Taiwan ex-President Ma Ying-jeou still faces three legal cases

Cases involve land sale, bank takeover and Taipei Dome

Ex-President Ma Ying-jeou.

Ex-President Ma Ying-jeou. (CNA photo)

TAIPEI (Taiwan News) – Former President Ma Ying-jeou (馬英九) still has to face three legal cases following a recent indictment and a prison sentence issued last May, reports said Thursday.

He was charged on July 10 for criminal breach of trust due to his alleged involvement in the sale of Kuomintang (KMT) media companies when he chaired the party.

In May, the former president was sentenced to four months in prison, possible to be commuted to a fine of NT$120,000 (US$3,900), for leaking classified information from a judicial investigation.

However, according to the Taipei District Prosecutors Office, investigations are still continuing into the former president’s role in three cases. They involve a sale of land for the National Development Institute, the takeover of a Taipei City-owned bank by the Fubon Financial Holding while Ma served as mayor of the capital, and the Taipei Dome project.

In the NDI case, the son of the original land owner has accused the KMT of forcing his father to sell the 8.8 hectares at an extremely low price in 1962, while the party, under Ma’s leadership, was making a NT$30 billion (US$980 million) profit on the land in 2009, the Liberty Times reported.
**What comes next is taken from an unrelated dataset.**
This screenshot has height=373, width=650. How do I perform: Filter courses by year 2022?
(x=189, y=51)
In the second case, a disgruntled bank manager who said he was laid off because he opposed the takeover has accused Ma, when he served as mayor of 2002, of selling the city-owned bank to Fubon Financial at a price which netted the corporation NT$30 billion in unwarranted profit.

The third case finally, includes allegations that Ma’s city director of finance allowed the Farglory Group too many advantages in the contract for the building of the Taipei Dome. After the KMT left office in Taipei, the new city government became involved in a dispute with the developer which led to a stop of work on the stadium project.
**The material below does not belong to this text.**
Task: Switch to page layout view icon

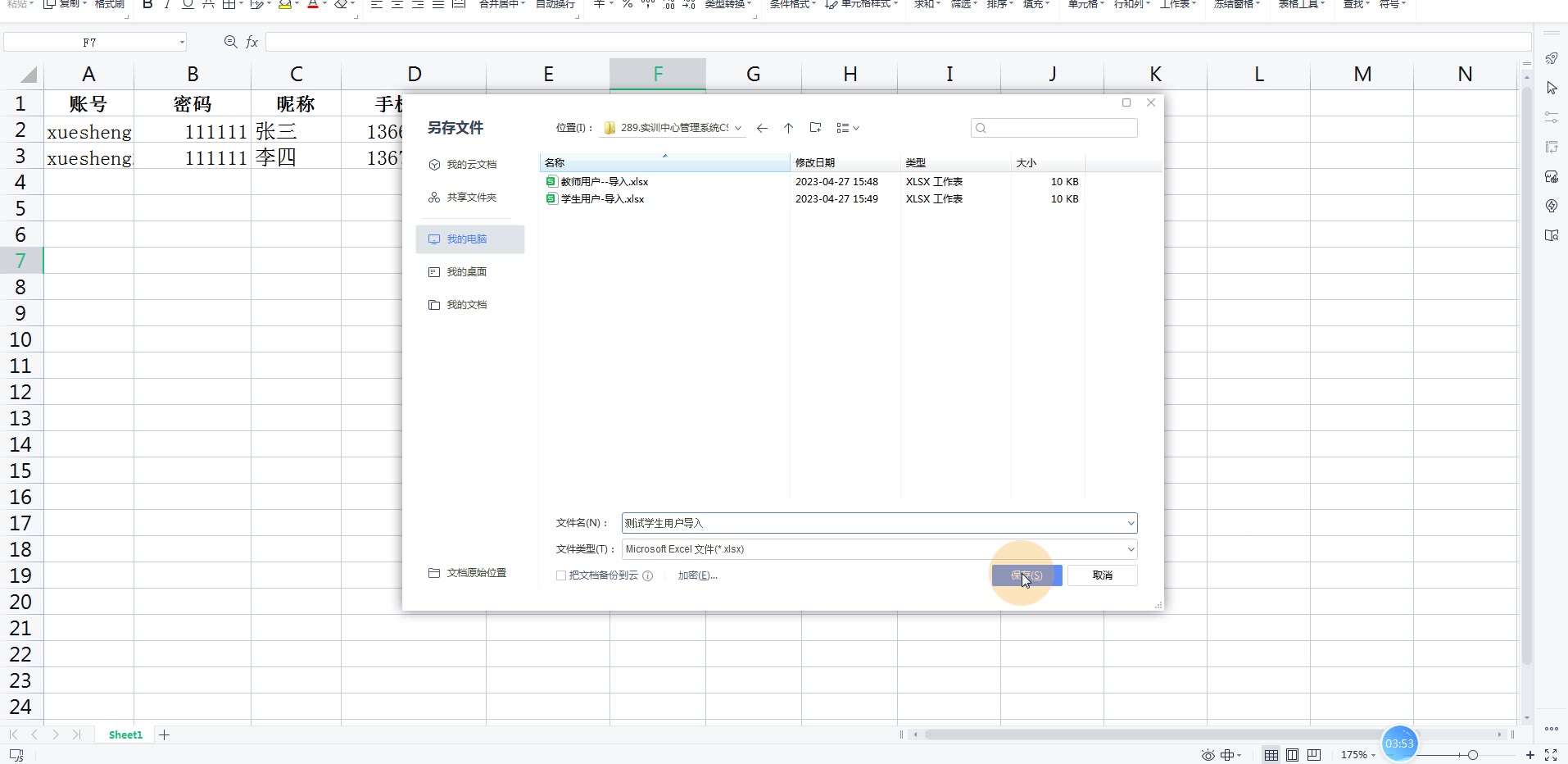Action: [x=1292, y=755]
Since Ma left the presidency in 2016, prosecutors conducted more than 160 investigations involving him, but most have been closed off, the Liberty Times reported.

In the case for which he was indicted earlier in the week, the breach of trust centered on the sale of China Television, Broadcasting Corporation of China and Central Motion Pictures Corporation to businessman Albert Yu (余建新) in a deal which reportedly caused the KMT’s Central Investment Co. NT$3.85 billion (US$130 million) in losses. The transaction also reportedly gave the impression that the KMT had withdrawn from the media, even though it had not.

The case for which he was sentenced to prison involved him calling the state prosecutor general to his residence and sharing allegations of influence peddling against a political rival with close confidants before the investigation had been completed.